What is expected: Within the entries below, please retype exactly the lines starting with the line that has "Open three-dot menu for 7 Days to Die" and going on through the line that has "Click the feed", but not the pictures.

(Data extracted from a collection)
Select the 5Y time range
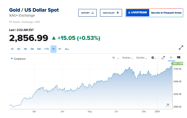The width and height of the screenshot is (187, 118). [x=60, y=49]
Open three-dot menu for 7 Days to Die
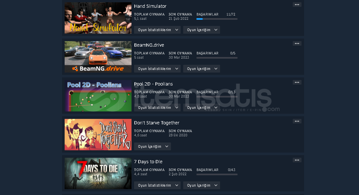Screen dimensions: 359x195 tap(297, 160)
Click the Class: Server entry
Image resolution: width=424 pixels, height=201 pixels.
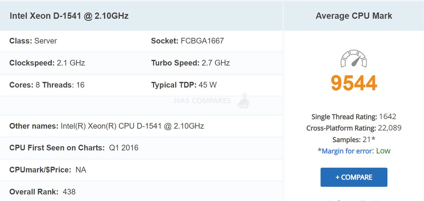coord(33,41)
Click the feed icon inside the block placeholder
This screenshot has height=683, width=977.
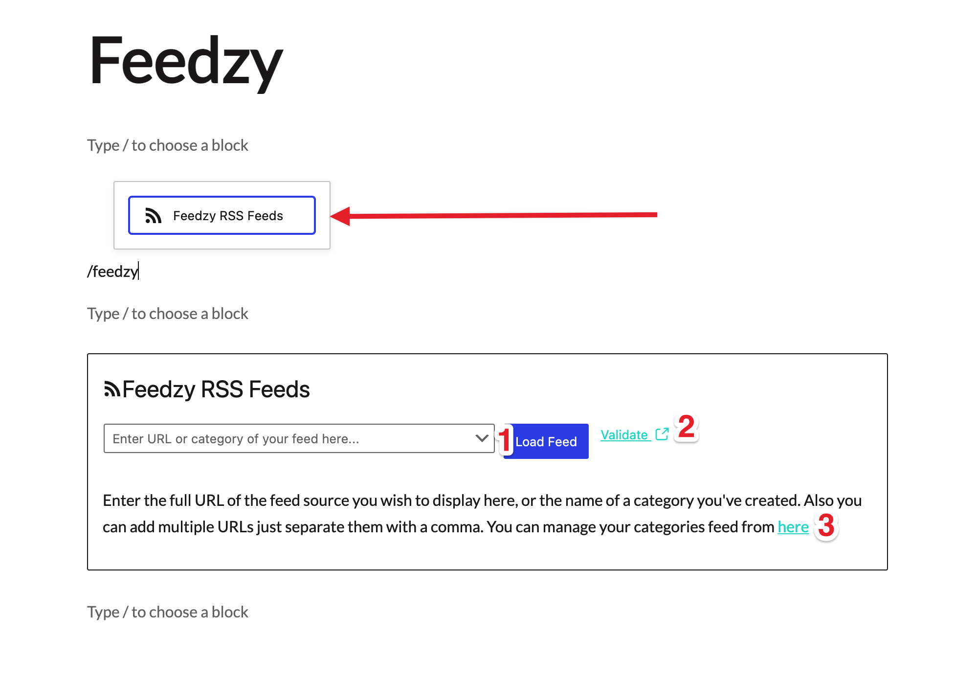[x=112, y=389]
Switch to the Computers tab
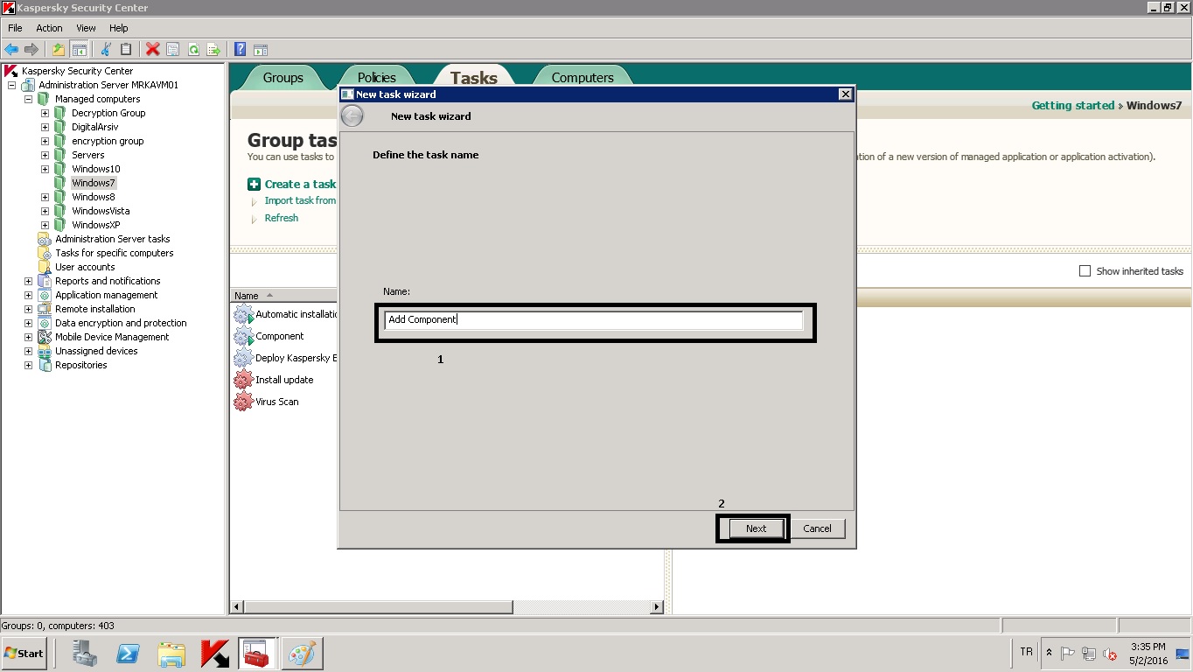The height and width of the screenshot is (672, 1193). [582, 78]
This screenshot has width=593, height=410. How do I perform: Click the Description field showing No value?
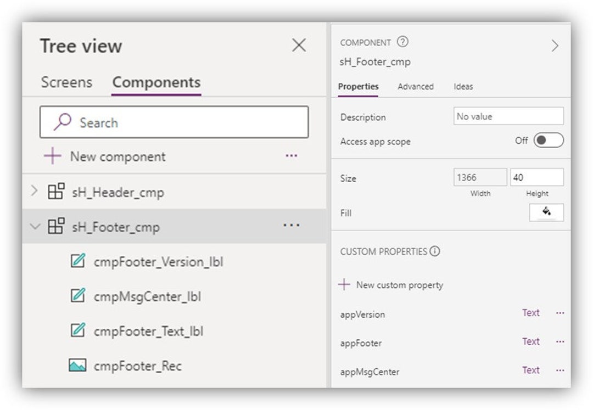tap(508, 116)
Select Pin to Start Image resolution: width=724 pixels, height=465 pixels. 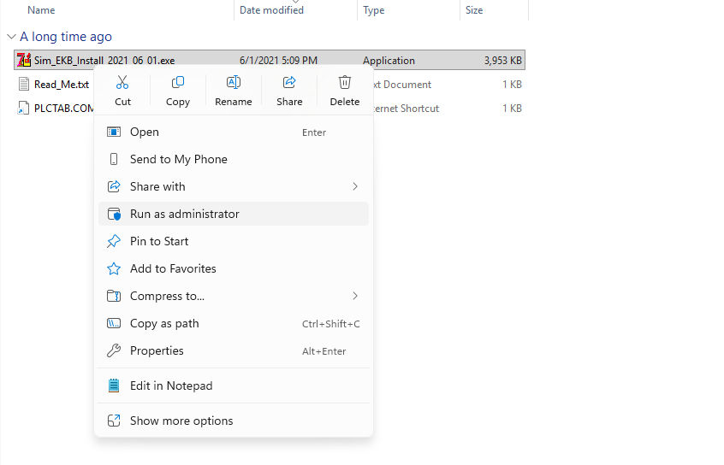pyautogui.click(x=159, y=241)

Answer to the problem:
Open three-dot menu for 7 Days to Die
Screen dimensions: 359x195 tap(297, 160)
Click the Class: Server entry
Image resolution: width=424 pixels, height=201 pixels.
coord(33,41)
Click the feed icon inside the block placeholder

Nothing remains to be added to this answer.